JSON Configuration (Linux/Chromium OS)
Create a JSON policy file at /etc/opt/chrome/policies/managed/extensions.json:
{
"ExtensionInstallSources": [
"https://extensions.company.internal/*",
"https://cdn.company.com/*"
],
"ExtensionInstallForcelist": [
"gjflkafdjjglhfjpgbognhfcnakkgbhe;https://extensions.company.internal/internal-tool-1.2.1.crx",
"abcdefghijklmnopqrstuvwxyz123456;https://extensions.company.internal/custom-integration-0.5.0.crx"
]
}
The ExtensionInstallForcelist policy forces specific extensions onto managed devices without user interaction—useful for security tools that must be present on all machines.
Managing Updates
Self-hosted extensions require manual update management. Chrome checks for updates based on the update_url in the extension manifest. For internally hosted extensions, point this to your manifest.json.
In your extension’s manifest.json:
{
"update_url": "https://extensions.company.internal/manifest.json"
}
When you upload a new version to your repository, update the version number in your repository manifest. Chrome detects the new version on its next check cycle and prompts users to update.
Automate this process with a simple script that increments version numbers and regenerates your repository manifest:
#!/bin/bash
EXTENSION_DIR="/var/www/extensions"
NEW_VERSION="1.2.2"
cd "$EXTENSION_DIR"
zip -r "internal-tool-${NEW_VERSION}.crx" internal-tool/
mv "internal-tool-${NEW_VERSION}.crx" internal-tool-latest.crx
# Regenerate manifest with new version
python3 << EOF
import json
manifest = json.load(open('manifest.json'))

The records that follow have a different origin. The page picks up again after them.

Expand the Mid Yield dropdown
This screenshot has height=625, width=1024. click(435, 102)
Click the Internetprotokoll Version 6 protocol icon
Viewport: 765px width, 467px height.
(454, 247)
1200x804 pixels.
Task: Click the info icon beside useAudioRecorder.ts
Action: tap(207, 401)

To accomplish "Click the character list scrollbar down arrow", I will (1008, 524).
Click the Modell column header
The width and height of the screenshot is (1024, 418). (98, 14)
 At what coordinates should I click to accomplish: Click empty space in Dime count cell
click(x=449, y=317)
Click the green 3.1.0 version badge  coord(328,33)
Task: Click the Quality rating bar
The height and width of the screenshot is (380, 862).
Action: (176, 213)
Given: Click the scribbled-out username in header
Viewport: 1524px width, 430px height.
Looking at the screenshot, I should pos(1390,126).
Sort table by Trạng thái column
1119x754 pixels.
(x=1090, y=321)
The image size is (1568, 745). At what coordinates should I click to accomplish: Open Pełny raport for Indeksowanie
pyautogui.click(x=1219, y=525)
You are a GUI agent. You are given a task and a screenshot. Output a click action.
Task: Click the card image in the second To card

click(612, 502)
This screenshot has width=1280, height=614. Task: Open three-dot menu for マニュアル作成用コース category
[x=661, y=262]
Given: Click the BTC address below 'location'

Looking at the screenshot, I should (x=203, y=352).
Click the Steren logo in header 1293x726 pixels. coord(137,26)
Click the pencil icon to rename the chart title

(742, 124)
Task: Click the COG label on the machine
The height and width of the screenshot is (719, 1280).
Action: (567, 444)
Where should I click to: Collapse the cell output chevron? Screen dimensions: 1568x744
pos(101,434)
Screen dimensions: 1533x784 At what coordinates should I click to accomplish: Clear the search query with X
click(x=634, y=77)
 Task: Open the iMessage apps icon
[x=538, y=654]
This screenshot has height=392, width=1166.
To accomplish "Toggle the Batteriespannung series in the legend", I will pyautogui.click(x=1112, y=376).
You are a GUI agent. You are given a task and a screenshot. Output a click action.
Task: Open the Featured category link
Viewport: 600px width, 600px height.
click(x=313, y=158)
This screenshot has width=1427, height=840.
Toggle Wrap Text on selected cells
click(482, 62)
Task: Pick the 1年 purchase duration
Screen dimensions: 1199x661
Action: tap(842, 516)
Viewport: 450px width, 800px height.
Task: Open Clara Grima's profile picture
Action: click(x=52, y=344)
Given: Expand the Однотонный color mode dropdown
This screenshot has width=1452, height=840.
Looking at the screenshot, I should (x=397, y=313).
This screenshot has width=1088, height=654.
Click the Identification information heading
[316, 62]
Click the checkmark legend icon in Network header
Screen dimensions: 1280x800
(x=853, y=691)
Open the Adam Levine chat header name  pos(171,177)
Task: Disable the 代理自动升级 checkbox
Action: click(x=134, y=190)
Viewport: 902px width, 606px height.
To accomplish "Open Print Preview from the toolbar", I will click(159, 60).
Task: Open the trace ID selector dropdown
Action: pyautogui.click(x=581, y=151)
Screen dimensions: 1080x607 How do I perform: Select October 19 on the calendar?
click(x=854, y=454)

for ext in manifest['extensions']:
if ext['name'] == 'Internal Tool':
ext['version'] = '${NEW_VERSION}'
ext['package'] = 'internal-tool-${NEW_VERSION}.crx'
json.dump(manifest, open('manifest.json', 'w'), indent=2)
EOF
Security Considerations
Host your extension repository over HTTPS. Chrome blocks extensions loaded over insecure HTTP connections in modern versions.
Restrict access to your extension server using network ACLs or authentication. Only devices on your corporate network or VPN should reach the extension endpoints.
For highly sensitive environments, implement signed CRX files. Chrome validates signatures during installation, ensuring packages haven’t been tampered with during hosting.
Common Pitfalls
Extension IDs change when you repackage an extension. If you generate a new CRX file without preserving the original private key, Chrome treats it as a different extension. Keep your private keys secure and reuse them across versions.
Caching breaks update detection. Ensure your web server doesn’t cache manifest.json or CRX files with long TTLs. Configure appropriate cache headers:
location /extensions/ {
expires -1;
add_header Cache-Control "no-store, no-cache, must-revalidate";
}
Testing in incognito mode reveals permission issues. Extensions that work in regular mode sometimes fail in incognito due to additional restrictions. Test both modes before deploying organization-wide.
Wrap-Up
A self-hosted Chrome extension store provides the control enterprises need for secure extension distribution. The setup requires basic web hosting, proper CORS configuration, and Chrome Enterprise policies for deployment.
Start small—host a single internal tool and expand as your organization gains confidence with the infrastructure. The investment pays off in security, compliance, and operational control.